Do desespero de Charlton Heston frente à Estátua da Liberdade, em O Planeta dos Macacos (1971), ao germinar do multiverso da Marvel, em Vingadores: Ultimato (2019), pouco ou nenhum espaço foi deixado no cinema para explorações inéditas do conceito de viagem no tempo. O Projeto Adam se esforça para conseguir isso por meio de uma mistura de nostalgia, pós-modernismo e um surpreendentemente genuíno sentimentalismo, mas derrapa porque o roteiro de Jonathan Tropper, T.S. Nowlin e Jennifer Flackett e a direção de Shawn Levy não conseguem dosar igualmente esses ingredientes.
O resultado é tão inesperado quanto frustrante: enquanto acerta em cheio na caracterização dos personagens e no impacto dramático de suas relações, o longa da Netflix transforma os elementos que deveriam proporcionar um espetáculo de ficção em ruído, pois insiste em minar a profundidade emocional de seu drama e humor singulares com rompantes genéricos de ação.
A trama traz Ryan Reynolds repetindo com menos sucesso a parceria com Levy que rendeu o irresistivelmente divertido Free Guy - Assumindo o Controle (2021). Trazendo ecos de sua interpretação fracassada de Hal Jordan em Lanterna Verde (2011), o astro vive Adam Reed, um piloto do ano 2050 que rouba uma aeronave capaz de viajar no tempo. A bordo da geringonça, o bonitão vai parar em 2022, quando tinha 12 anos de idade, problemas com asma e apanhava de valentões no colégio. Obrigado a recrutar seu eu adolescente (Walker Scobell) para o cumprimento de uma missão para lá de pessoal, Reed se vê na mira da implacável Maya Sorian (Catherine Keener): uma mulher envolta em interesses escusos que é ex-sócia do pai morto do piloto, Louis (Mark Ruffalo) — físico que acidentalmente tornou-se patrono da tecnologia que viabilizou a viagem temporal.

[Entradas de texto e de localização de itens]

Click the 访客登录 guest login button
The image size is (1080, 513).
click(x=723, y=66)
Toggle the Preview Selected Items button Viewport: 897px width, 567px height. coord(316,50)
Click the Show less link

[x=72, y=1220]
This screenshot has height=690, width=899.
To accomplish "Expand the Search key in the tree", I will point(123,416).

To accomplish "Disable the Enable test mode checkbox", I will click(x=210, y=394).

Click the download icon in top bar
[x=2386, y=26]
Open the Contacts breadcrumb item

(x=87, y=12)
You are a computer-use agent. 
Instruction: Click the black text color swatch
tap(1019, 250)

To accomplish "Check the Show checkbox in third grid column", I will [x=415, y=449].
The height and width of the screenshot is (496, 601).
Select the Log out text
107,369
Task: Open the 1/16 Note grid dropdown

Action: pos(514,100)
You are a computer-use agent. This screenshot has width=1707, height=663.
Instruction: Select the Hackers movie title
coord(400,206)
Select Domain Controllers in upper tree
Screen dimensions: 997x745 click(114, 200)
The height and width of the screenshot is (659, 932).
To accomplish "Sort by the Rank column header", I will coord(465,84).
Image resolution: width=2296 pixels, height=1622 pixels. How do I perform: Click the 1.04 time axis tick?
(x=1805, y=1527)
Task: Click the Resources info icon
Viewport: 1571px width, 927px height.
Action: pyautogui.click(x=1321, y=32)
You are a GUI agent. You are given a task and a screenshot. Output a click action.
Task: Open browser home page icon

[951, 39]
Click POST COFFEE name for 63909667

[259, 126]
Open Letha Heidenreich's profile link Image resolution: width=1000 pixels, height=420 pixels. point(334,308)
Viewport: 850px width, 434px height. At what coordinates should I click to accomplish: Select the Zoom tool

Instruções:
1) Transcreva sem alterações as entradas situadas entre a linha que contém "Click the Show less link" e a linha que contém "Screen dimensions: 997x745 click(114, 200)", ambas incluídas.
2) Prossiga a resenha sobre o filme O Projeto Adam a partir do ponto em que o trecho termina.

Respostas por tarefa:
1)
Click the Show less link

[x=72, y=1220]
This screenshot has height=690, width=899.
To accomplish "Expand the Search key in the tree", I will point(123,416).

To accomplish "Disable the Enable test mode checkbox", I will click(x=210, y=394).

Click the download icon in top bar
[x=2386, y=26]
Open the Contacts breadcrumb item

(x=87, y=12)
You are a computer-use agent. 
Instruction: Click the black text color swatch
tap(1019, 250)

To accomplish "Check the Show checkbox in third grid column", I will [x=415, y=449].
The height and width of the screenshot is (496, 601).
Select the Log out text
107,369
Task: Open the 1/16 Note grid dropdown

Action: pos(514,100)
You are a computer-use agent. This screenshot has width=1707, height=663.
Instruction: Select the Hackers movie title
coord(400,206)
Select Domain Controllers in upper tree
Screen dimensions: 997x745 click(114, 200)

2)
Tanto som e fúria significa pouco mais que nada em O Projeto Adam, um filme que existe muito mais para versar sobre luto e amor do que sobre pseudociência de tela grande. Cumprindo a cartilha exigida pelo cinema-pipoca da atualidade, Tropper, Nowlin e Flackett obrigam Reynolds a apresentar já no primeiro terço do filme todas as regras de viagem temporal que ditarão o pouco mais de 1h40 de duração da trama. O resultado é que qualquer chance de fascínio ou descoberta com o desenrolar das idas e vindas cronológicas acaba sacrificado. “Só existe um lugar no tempo onde você pertence, em um nível quântico”, ele diz, rejeitando uma referência ao multiverso dos Vingadores levantada por Scobell e cravando o apagamento de qualquer realidade alternativa a partir de sua interferência no passado: “Esse é o seu tempo fixo”. Obviamente, não é uma interpretação inédita nas telonas, e também obviamente, avisa o espectador mais escolado no gênero que o terceiro ato do longa guardará aquela velha história sobre abrir mão de uma realidade alternativa ideal em prol do bem maior. Pois que rolem os créditos, obrigado e tchau.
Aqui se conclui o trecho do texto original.